[EXERCISE TEXT]:
○ ○ ○

Chief medical officer latest to be forced off Nauru
The chief medical officer contracted by the Australian government to look after the health of refugees and asylum seekers on Nauru is in the process of being deported from the island.
Fairfax Media has confirmed with government sources that senior doctor Nicole Montana will be placed on a flight to Australia and replaced.
It was not immediately clear why the doctor was being forced to leave the island. Other sources suggested Dr Montana was arrested by Nauruan authorities yesterday.
The contractor, International Health and Medical Services, has been contacted for comment.
Dr Montana’s predecessor, Christopher Jones, was removed from Nauru in early September after authorities cancelled his visa. The visa was reportedly cancelled after disagreements with the Nauruan government about medical transfers.
Last week, global humanitarian giant Medecins Sans Frontieres was also ejected from the island, where it was providing mental health services to locals and refugees.
In recent weeks, Prime Minister Scott Morrison has come under significant pressure from several of his own MPs to get children and their families off Nauru.
Morrison has now signalled his intention to take up New Zealand’s long-standing offer to accept 150 refugees from Nauru and Manus Island – as long as the Parliament agrees to laws permanently banning the refugees from ever getting a visa to come to Australia.

○ ○ ○

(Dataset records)

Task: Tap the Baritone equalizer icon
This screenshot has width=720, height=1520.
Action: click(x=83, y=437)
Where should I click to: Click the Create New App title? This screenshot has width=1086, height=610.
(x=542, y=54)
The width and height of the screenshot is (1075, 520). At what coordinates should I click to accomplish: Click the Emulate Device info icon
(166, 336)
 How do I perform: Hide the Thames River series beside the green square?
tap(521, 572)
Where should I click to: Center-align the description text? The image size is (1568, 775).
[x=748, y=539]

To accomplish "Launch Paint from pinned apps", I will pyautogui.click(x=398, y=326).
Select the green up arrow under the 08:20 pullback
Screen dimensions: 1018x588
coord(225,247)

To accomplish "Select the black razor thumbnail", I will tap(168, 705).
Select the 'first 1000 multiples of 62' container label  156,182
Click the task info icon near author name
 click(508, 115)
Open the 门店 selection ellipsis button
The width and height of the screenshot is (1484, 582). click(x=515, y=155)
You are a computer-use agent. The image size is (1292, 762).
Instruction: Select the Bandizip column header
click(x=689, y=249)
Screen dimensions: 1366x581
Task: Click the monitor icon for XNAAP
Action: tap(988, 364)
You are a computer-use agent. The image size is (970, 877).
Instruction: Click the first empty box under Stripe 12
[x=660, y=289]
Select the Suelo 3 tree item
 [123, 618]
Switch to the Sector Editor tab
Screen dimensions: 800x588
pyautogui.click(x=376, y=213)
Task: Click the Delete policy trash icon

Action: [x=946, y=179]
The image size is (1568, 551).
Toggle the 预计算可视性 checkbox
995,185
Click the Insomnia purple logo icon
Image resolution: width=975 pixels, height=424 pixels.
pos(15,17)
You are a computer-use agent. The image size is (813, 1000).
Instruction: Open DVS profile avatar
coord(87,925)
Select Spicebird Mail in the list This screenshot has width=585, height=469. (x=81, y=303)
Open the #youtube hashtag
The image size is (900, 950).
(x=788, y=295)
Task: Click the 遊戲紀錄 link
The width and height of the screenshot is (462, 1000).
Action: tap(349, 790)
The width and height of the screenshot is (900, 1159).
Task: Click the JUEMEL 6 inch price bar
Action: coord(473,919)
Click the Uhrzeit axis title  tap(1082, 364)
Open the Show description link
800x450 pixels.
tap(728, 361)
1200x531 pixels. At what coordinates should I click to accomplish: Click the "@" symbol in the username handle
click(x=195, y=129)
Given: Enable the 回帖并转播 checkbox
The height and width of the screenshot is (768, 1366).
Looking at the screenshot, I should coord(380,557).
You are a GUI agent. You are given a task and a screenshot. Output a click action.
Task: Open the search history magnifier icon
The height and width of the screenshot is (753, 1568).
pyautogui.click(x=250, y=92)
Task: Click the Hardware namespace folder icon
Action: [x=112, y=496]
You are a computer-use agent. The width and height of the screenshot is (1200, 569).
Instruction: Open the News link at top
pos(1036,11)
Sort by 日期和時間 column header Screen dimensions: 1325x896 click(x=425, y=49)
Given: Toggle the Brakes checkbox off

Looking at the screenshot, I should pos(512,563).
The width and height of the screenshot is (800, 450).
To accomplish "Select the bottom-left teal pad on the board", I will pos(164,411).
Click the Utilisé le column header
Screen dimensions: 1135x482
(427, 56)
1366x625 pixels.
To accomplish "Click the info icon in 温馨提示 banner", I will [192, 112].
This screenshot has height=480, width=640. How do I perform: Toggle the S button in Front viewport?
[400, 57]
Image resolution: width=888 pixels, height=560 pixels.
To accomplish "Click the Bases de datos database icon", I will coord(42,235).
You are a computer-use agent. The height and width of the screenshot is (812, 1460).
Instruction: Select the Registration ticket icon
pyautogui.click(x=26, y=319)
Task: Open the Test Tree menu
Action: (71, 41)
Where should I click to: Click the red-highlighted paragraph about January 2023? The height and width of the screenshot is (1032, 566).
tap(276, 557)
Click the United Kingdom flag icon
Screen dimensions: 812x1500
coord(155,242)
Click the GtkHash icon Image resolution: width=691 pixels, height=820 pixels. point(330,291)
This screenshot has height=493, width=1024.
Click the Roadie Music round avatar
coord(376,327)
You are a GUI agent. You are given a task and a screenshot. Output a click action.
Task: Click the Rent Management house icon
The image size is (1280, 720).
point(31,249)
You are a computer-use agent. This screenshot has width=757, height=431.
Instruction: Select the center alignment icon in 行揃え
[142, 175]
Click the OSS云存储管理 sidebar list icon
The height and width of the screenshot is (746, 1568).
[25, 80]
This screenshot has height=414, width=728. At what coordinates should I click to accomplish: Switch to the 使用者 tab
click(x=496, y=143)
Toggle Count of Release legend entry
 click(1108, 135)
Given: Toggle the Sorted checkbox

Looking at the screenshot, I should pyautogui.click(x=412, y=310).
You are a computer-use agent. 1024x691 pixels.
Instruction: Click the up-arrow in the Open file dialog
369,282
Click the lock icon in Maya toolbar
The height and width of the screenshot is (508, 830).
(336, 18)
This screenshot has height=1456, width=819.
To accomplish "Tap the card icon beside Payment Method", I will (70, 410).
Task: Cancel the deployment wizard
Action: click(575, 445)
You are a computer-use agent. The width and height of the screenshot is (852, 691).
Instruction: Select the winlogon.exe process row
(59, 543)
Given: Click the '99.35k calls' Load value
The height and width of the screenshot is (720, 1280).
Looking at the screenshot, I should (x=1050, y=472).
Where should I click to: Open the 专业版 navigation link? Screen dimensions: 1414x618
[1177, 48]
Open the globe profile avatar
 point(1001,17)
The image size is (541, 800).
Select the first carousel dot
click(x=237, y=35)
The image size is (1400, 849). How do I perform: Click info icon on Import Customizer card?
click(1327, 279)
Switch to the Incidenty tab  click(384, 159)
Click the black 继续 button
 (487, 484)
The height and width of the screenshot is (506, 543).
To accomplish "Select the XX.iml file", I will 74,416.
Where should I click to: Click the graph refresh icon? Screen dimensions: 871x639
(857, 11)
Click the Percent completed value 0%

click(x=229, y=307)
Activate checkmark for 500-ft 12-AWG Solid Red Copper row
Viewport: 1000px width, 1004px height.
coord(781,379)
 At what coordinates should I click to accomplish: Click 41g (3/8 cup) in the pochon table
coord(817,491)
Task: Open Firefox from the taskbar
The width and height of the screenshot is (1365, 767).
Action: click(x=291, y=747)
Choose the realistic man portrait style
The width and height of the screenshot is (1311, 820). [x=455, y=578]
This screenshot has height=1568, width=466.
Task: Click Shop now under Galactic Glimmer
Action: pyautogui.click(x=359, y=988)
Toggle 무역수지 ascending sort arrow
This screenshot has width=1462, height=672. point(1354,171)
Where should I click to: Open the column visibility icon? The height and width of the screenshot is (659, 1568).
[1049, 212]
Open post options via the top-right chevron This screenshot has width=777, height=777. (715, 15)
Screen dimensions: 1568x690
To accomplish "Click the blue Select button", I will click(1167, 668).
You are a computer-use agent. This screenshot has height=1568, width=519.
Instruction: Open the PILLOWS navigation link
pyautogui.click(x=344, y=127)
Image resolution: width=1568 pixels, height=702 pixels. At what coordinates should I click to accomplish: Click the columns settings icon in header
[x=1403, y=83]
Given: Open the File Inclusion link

○ ○ ○

[PROBLEMS TO WORK ON]:
1: In the Nauru article, who was Dr Montana's predecessor?
2: Give the Nauru article's passage between "It was not immediately" and "locals and refugees.", inclusive, swapping "Medecins Sans Frontieres" for "Doctors Without Borders".

[EXPECTED OUTPUTS]:
1: Christopher Jones

2:
It was not immediately clear why the doctor was being forced to leave the island. Other sources suggested Dr Montana was arrested by Nauruan authorities yesterday.
The contractor, International Health and Medical Services, has been contacted for comment.
Dr Montana’s predecessor, Christopher Jones, was removed from Nauru in early September after authorities cancelled his visa. The visa was reportedly cancelled after disagreements with the Nauruan government about medical transfers.
Last week, global humanitarian giant Doctors Without Borders was also ejected from the island, where it was providing mental health services to locals and refugees.